Up to now, it was believed that people generally form their earliest long-term memories around the age of three-and-a-half. This initial “childhood amnesia” is, to the best of our knowledge, caused by an overload of the hippocampus, an area heavily involved in the formation and retention of long-term memory, in the infant brain.
However, new research is pushing that timeline back by a whole year — it’s just that we don’t usually realize we have these memories, for the most part.
There, but fuzzy
“When one’s earliest memory occurs, it is a moving target rather than being a single static memory,” explains lead author and childhood amnesia expert Dr. Carole Peterson, from the Memorial University of Newfoundland.
“Thus, what many people provide when asked for their earliest memory is not a boundary or watershed beginning, before which there are no memories. Rather, there seems to be a pool of potential memories from which both adults and children sample. And, we believe people remember a lot from age two that they don’t realize they do.”
Dr. Peterson explains that remembering early memories is like “priming a pump”: asking an individual to remember their earliest memory, and then asking them for more, generally allows them to recall even earlier events than initially offered, even things that happened a year before their ‘first’ memory.
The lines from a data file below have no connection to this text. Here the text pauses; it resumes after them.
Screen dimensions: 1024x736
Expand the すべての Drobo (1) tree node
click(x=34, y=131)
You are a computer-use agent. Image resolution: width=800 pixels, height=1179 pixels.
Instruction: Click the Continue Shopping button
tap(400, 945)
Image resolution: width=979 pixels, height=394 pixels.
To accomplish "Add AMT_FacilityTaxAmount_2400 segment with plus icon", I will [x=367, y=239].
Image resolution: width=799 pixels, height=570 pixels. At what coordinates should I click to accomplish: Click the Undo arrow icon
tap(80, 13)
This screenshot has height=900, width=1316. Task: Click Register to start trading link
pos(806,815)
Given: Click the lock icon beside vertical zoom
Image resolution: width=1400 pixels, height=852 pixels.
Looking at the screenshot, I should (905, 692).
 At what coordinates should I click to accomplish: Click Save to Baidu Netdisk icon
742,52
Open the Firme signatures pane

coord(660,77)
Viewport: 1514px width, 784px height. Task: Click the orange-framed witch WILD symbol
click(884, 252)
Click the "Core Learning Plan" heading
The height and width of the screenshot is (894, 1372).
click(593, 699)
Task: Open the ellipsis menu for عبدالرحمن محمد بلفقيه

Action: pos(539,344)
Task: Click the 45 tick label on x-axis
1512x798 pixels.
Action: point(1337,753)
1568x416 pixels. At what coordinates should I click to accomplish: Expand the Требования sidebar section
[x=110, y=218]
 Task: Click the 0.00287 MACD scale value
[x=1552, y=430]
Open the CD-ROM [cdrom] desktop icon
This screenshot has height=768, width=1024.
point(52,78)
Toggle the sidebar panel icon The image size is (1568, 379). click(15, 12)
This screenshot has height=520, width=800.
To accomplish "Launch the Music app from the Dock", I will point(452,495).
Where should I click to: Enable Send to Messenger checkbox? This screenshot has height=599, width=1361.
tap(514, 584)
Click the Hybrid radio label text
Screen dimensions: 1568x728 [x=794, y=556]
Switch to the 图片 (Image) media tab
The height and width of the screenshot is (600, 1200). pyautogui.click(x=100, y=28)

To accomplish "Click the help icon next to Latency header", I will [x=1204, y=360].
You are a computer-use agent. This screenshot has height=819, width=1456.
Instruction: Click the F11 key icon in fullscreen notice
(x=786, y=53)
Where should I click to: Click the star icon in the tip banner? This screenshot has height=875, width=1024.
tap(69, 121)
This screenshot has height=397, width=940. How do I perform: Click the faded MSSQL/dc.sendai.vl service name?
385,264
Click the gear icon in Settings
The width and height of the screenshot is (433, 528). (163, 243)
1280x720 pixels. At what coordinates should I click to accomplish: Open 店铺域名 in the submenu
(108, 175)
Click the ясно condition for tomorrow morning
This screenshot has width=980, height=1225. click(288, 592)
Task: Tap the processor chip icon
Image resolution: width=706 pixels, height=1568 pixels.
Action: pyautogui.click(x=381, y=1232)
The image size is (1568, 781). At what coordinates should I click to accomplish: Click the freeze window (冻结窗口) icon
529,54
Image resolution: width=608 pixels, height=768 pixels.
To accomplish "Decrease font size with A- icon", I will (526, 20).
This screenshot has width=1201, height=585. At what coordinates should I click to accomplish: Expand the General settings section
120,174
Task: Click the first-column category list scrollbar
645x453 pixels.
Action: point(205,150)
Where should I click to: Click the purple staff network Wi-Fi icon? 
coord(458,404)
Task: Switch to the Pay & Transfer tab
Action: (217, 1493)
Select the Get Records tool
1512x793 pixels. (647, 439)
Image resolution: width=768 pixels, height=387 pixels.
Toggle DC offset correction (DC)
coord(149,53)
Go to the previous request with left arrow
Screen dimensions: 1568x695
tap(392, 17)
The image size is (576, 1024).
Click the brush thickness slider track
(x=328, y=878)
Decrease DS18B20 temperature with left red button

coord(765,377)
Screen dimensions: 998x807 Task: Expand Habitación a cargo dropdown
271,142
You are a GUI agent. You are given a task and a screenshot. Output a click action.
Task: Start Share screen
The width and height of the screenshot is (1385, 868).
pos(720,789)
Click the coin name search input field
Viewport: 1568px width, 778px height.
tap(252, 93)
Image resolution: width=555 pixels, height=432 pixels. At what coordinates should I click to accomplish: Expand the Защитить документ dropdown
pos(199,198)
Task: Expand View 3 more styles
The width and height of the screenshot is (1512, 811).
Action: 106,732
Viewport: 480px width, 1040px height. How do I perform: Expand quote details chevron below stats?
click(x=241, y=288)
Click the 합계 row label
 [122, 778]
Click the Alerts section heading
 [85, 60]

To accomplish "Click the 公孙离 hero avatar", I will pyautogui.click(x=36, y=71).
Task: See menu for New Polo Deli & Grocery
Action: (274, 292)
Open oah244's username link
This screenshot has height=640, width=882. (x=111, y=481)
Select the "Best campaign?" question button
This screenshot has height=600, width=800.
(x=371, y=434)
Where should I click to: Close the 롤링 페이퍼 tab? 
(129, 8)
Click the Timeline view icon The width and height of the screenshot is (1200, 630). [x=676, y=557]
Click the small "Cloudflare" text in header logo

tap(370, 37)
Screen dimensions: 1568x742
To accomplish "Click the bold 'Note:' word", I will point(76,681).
Secondly, she adds, the team has documented a tendency among people to “systematically misdate” their memories, typically by believing they were older during certain events than they really were.
For this study, she reviewed 10 of her research articles on childhood amnesia along with both published and unpublished data from her lab gathered since 1999. All in all, this included 992 participants, with the memories of 697 of them also being compared to the recollections of their parents. This dataset heavily suggests that people tend to overestimate how old they were at the time of their first memories — as confirmed by their parents.
This isn’t to say that our memories aren’t reliable. Peterson did find evidence that, for example, children interviewed after two and eight years had passed since their earliest memory were still able to recall the events reliably, but tended to give a later age when they occurred in subsequent interviews. This, she believes, comes down to a phenomenon called ‘telescoping’.
“Eight years later many believed they were a full year older. So, the children, as they age, keep moving how old they thought they were at the time of those early memories,” says Dr. Peterson. “When you look at things that happened long ago, it’s like looking through a lens. The more remote a memory is, the telescoping effect makes you see it as closer. It turns out they move their earliest memory forward a year to about three and a half years of age. But we found that when the child or adult is remembering events from age four and up, this doesn’t happen.”
By comparing the information provided by participants with that provided by their parents, Dr. Peterson found that people likely remember much earlier into their childhood than they think they do. Those memories are also accessible, generally, with a little help. “When you look at one study, sometimes things don’t become clear, but when you start putting together study after study and they all come up with the same conclusions, it becomes pretty convincing,” she adds, admitting that this lack of hard data is quite a serious limitation on her work.
According to her, all research in this field suffers from the same lack of hard, verifiable data. Going forward, she recommends that research into childhood amnesia needs verifiable proof — either in the shape of independently confirmed memories or through documented external dates against which memories can be compared — as this would prevent errors from both participants and their parents, thus improving the reliability of the results.
The paper “What is your earliest memory? It depends” has been published in the journal Memory.